** Given passage follows **
The film mentions mass graves in which the IDF put the Palestinians who were killed. All of the international organizations that investigated this matter are in agreement that a total of fifty-two Palestinians were killed in Jenin, and their bodies were turned over to the Palestinians for burial. Bakri did not even bother to show the location of these so-called mass graves.
The film claims that Israeli planes bombed the city. This is untrue. In order to avoid civilian casualties, only accurate gunfire from helicopters was used.
Another point worth noting is that Bakri was not in Jenin during the operation; he arrived two weeks after its conclusion. The destroyed area in the center of the city was filmed in such a way as to appear substantially bigger than it really was, and the posters of “martyrs” and Jihad slogans that covered the walls during the operation were all gone.
The film repeatedly manipulates visual images, showing tanks that had been photographed in other places juxtaposed artificially with pictures of Palestinian children. This is crude, albeit well-done, manipulation.
** End of Given passage **
** Collected material follows **
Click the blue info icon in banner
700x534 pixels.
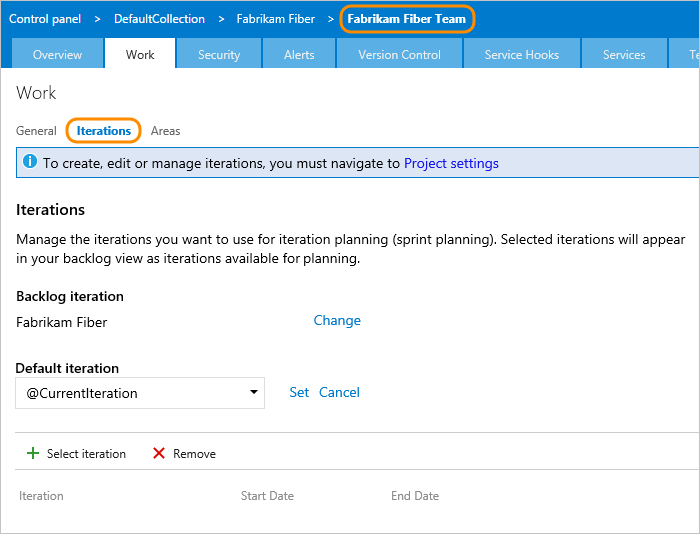[30, 162]
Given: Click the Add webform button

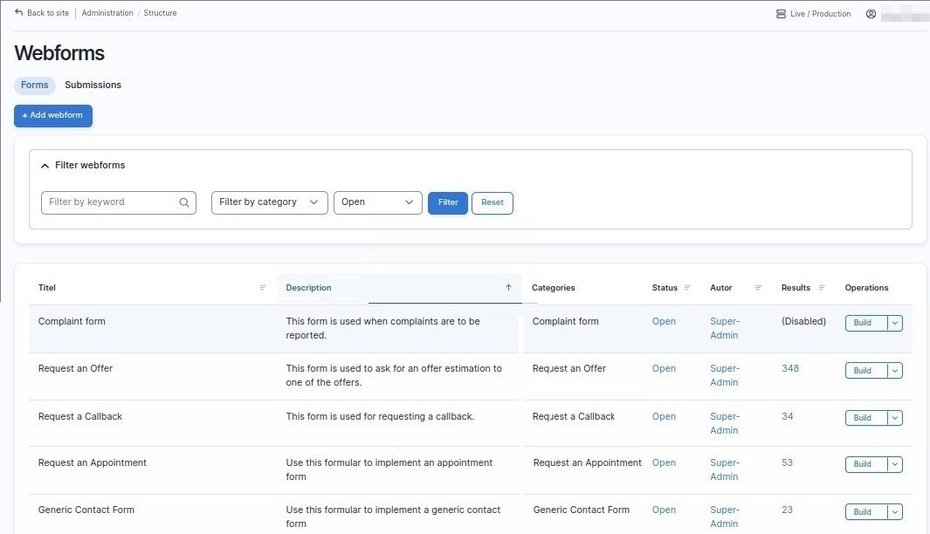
** End of Collected material **
> [What needs to be done]: List every kind of military aircraft or vehicle mentioned in the passage about the Jenin film.

> [Completed task]: Planes, helicopters, tanks